* WORK REQUEST
Across the material below, say how many lines contain the string "agent", and add no other words.

= Beginning of Section =

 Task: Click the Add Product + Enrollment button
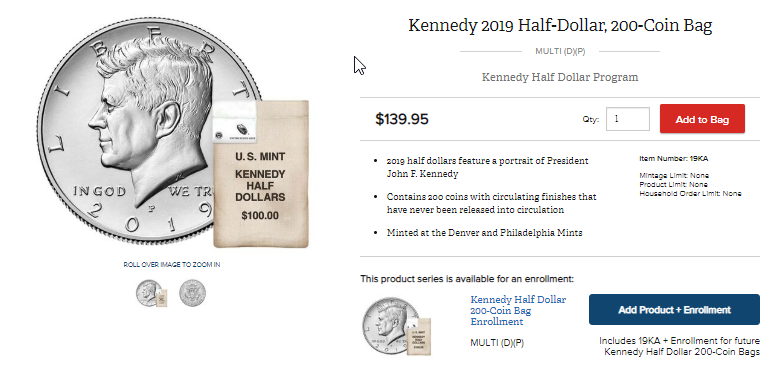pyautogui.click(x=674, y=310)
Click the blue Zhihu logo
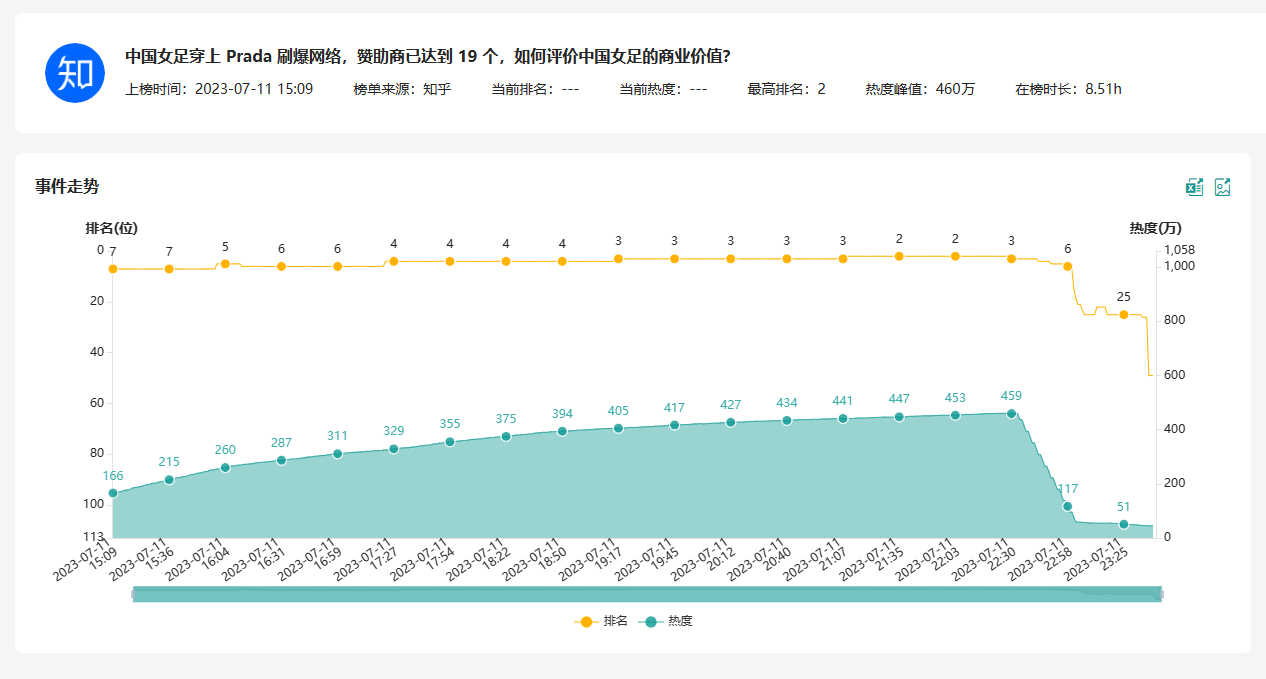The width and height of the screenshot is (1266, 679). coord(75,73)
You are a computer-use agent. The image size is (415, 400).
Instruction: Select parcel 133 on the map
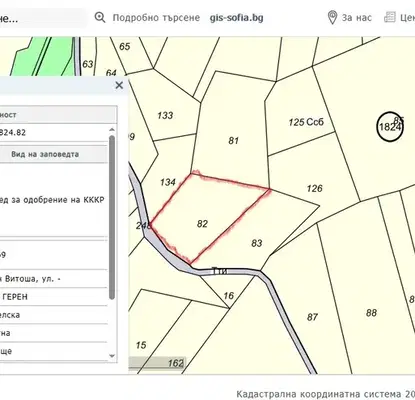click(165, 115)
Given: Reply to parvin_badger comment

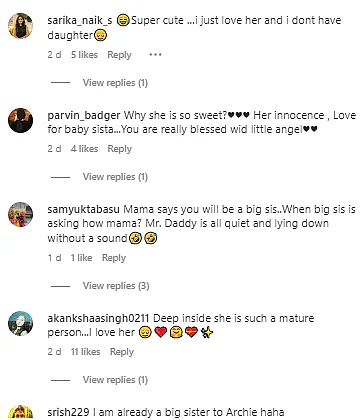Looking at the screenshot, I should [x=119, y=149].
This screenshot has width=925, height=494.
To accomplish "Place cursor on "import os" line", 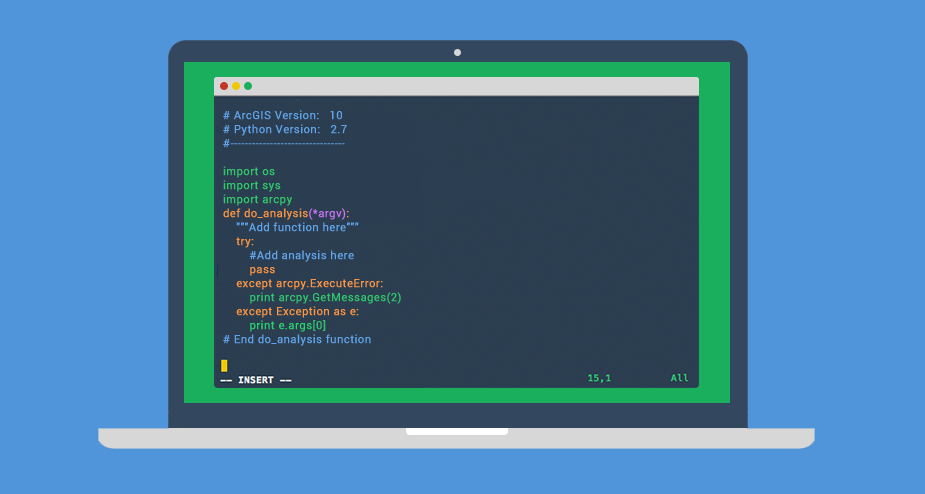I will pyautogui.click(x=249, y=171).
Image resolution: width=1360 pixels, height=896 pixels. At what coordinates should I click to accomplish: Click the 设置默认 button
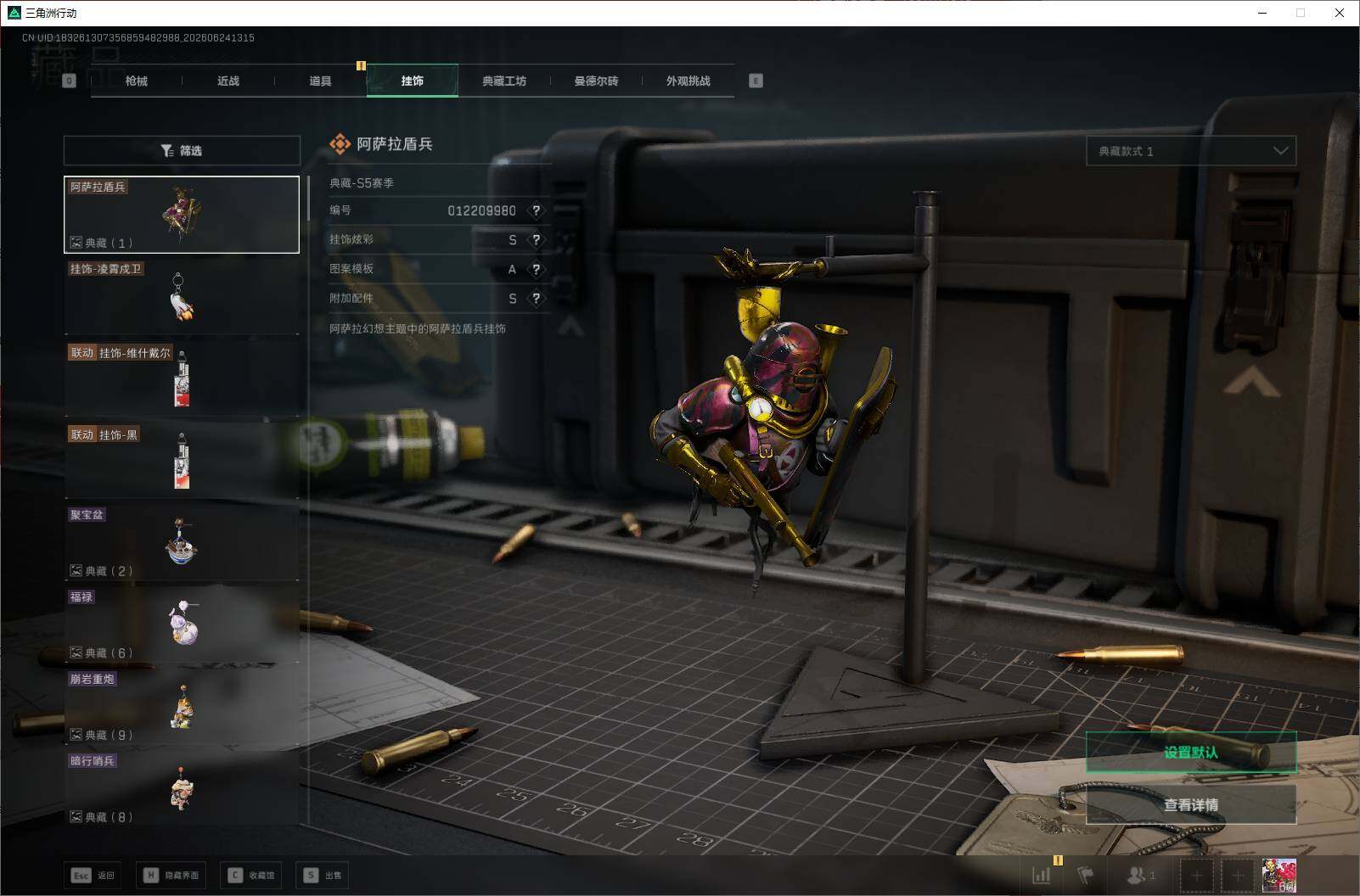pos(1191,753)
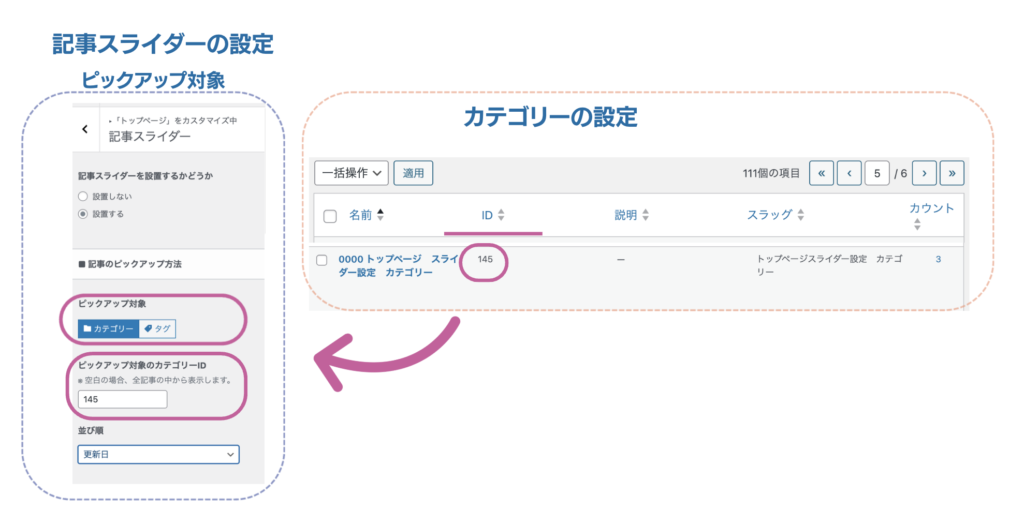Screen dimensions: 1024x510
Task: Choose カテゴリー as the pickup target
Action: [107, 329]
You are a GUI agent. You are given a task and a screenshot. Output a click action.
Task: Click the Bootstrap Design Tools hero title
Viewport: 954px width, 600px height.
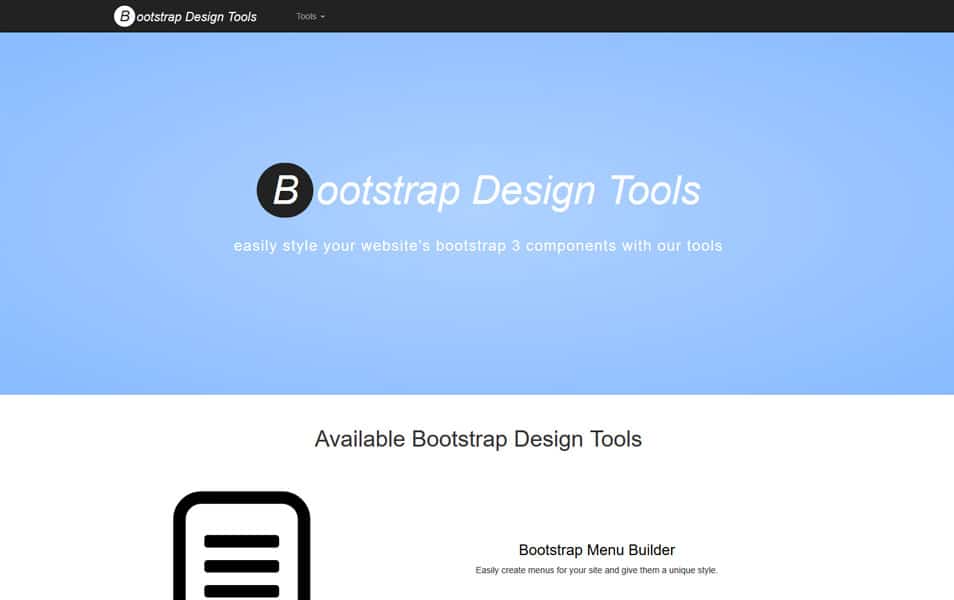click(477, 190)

= End of Section =

* SOLUTION FOR THIS PROBLEM
2